*Work to complete*:
Repeat the part of the material that opens with the line containing "Click the company envelope email icon" and closes with the line containing "Looking at the", and leave the pictures out of your answer.

------ Supplied entries ------

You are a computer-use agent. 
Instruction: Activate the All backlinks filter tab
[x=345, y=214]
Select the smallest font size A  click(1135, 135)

------
------ Supplied entries ------

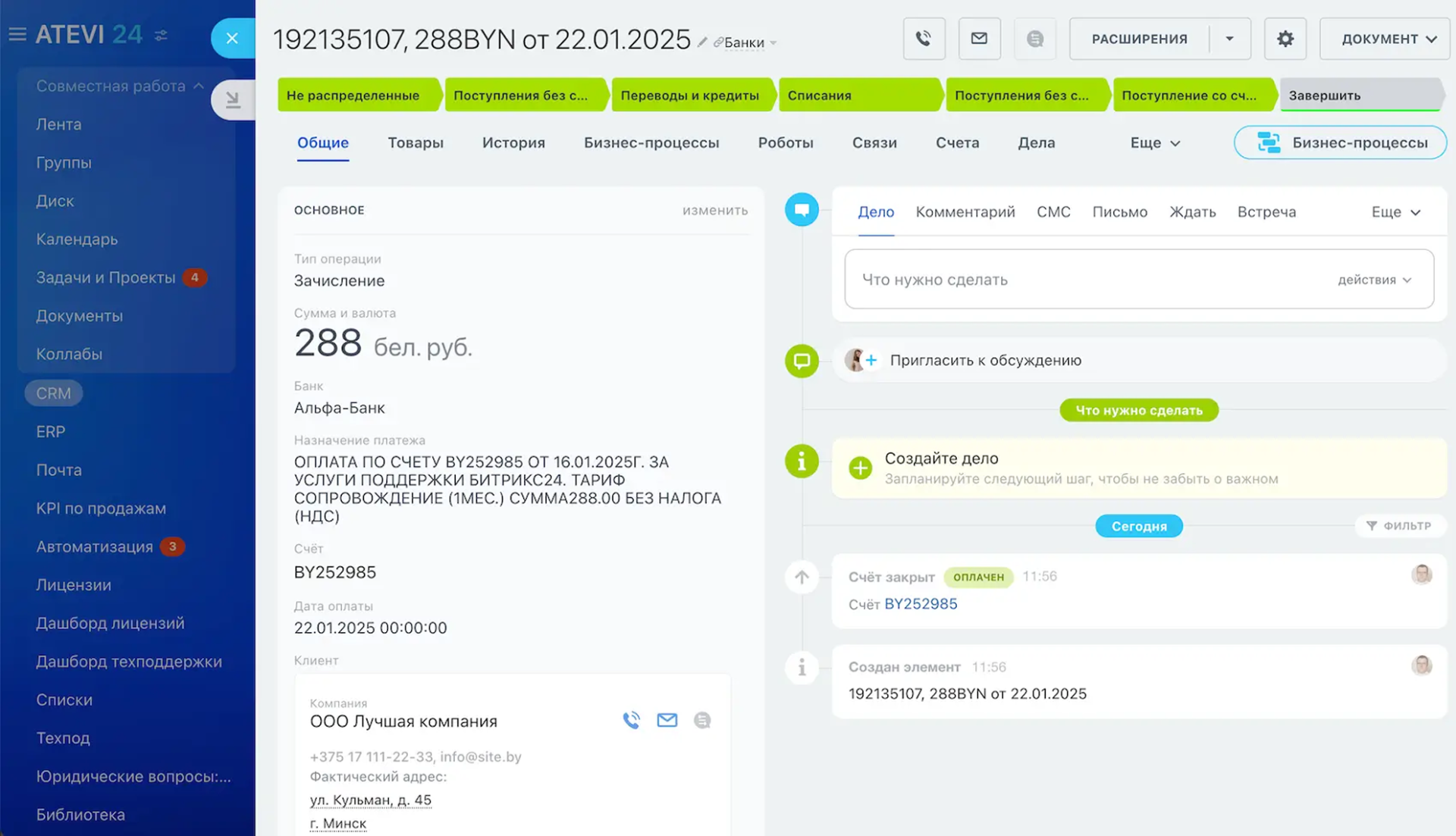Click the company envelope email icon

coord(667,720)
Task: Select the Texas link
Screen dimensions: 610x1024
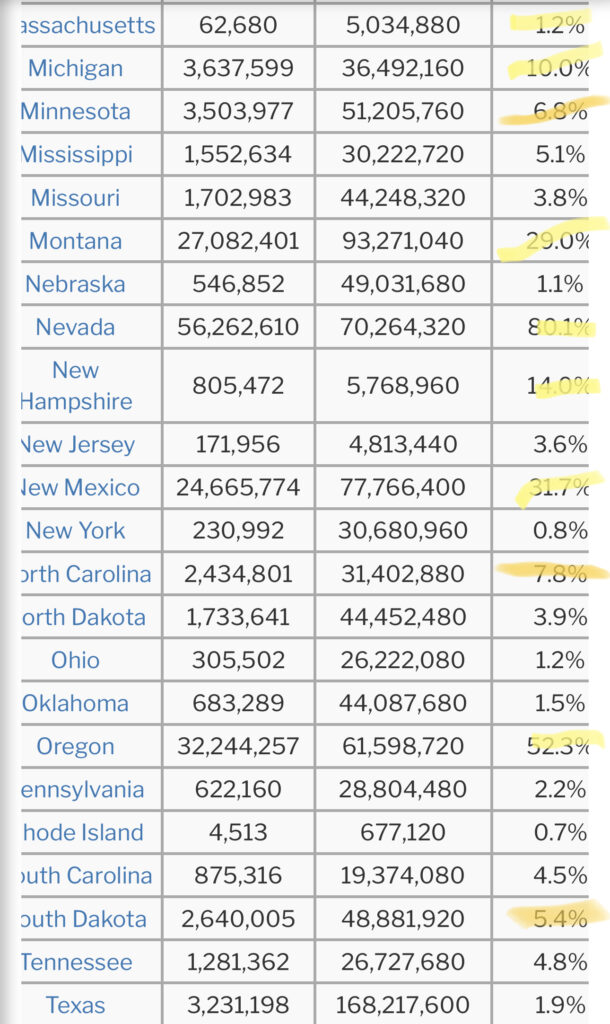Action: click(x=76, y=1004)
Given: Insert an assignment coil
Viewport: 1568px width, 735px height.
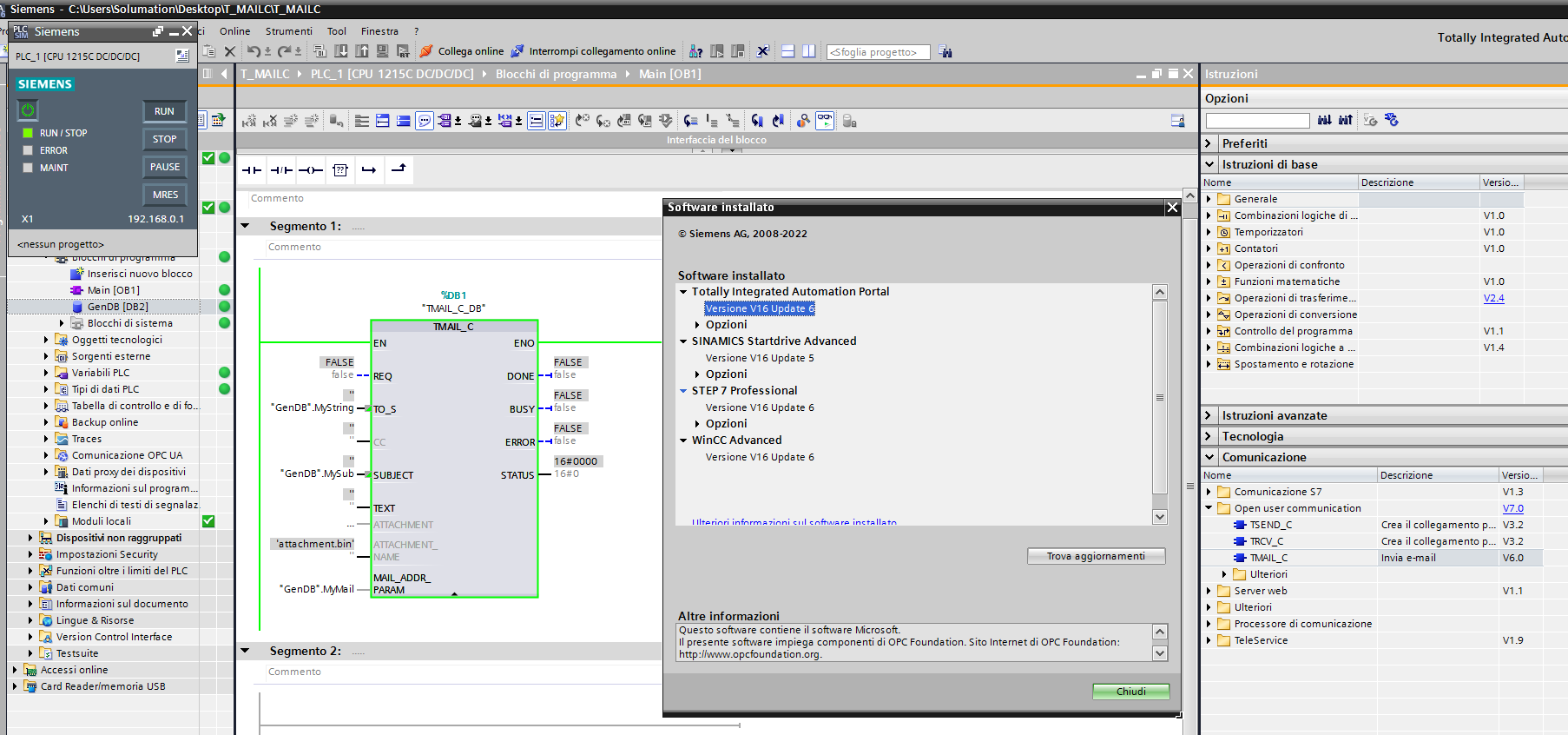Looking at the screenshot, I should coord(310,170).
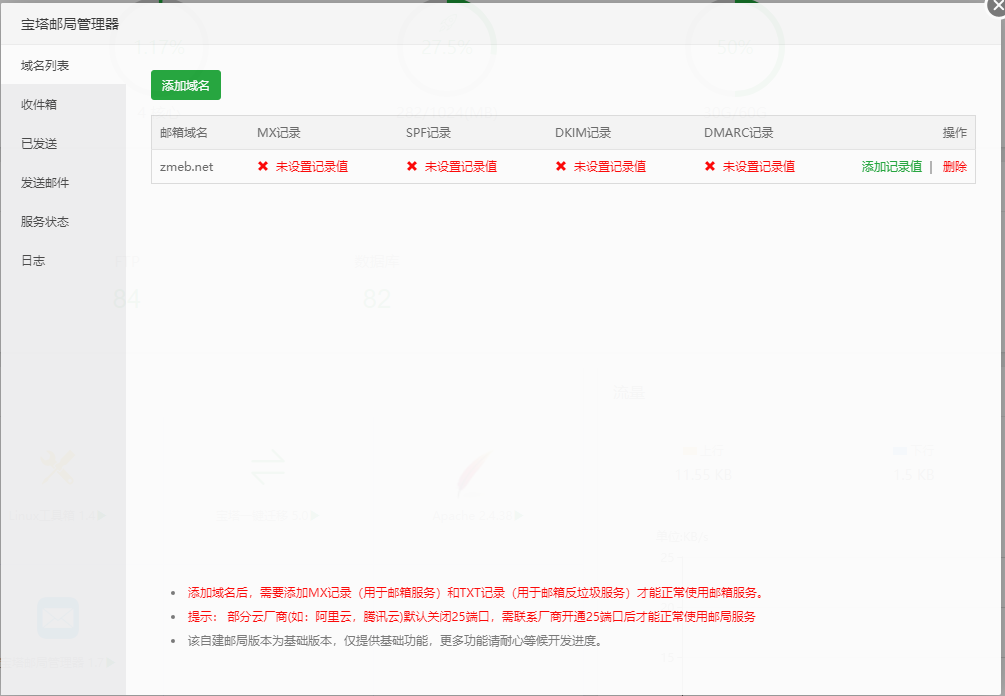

------
------ Supplied entries ------

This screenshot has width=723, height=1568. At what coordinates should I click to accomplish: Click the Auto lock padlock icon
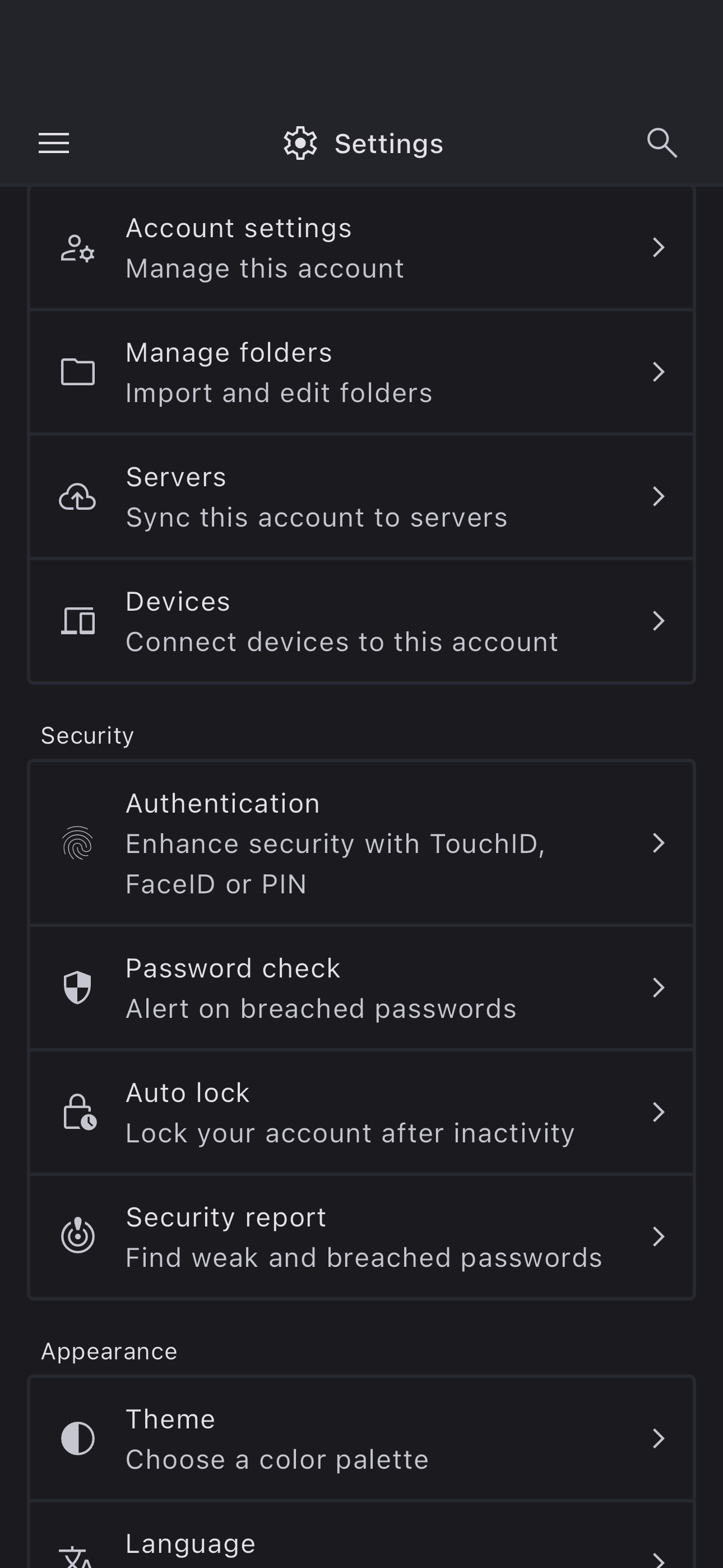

------

*Exercise response*:
Click the company envelope email icon

coord(667,720)
Task: Select the Texas link
Screen dimensions: 610x1024
Action: click(x=76, y=1004)
Given: Insert an assignment coil
Viewport: 1568px width, 735px height.
Looking at the screenshot, I should coord(310,170).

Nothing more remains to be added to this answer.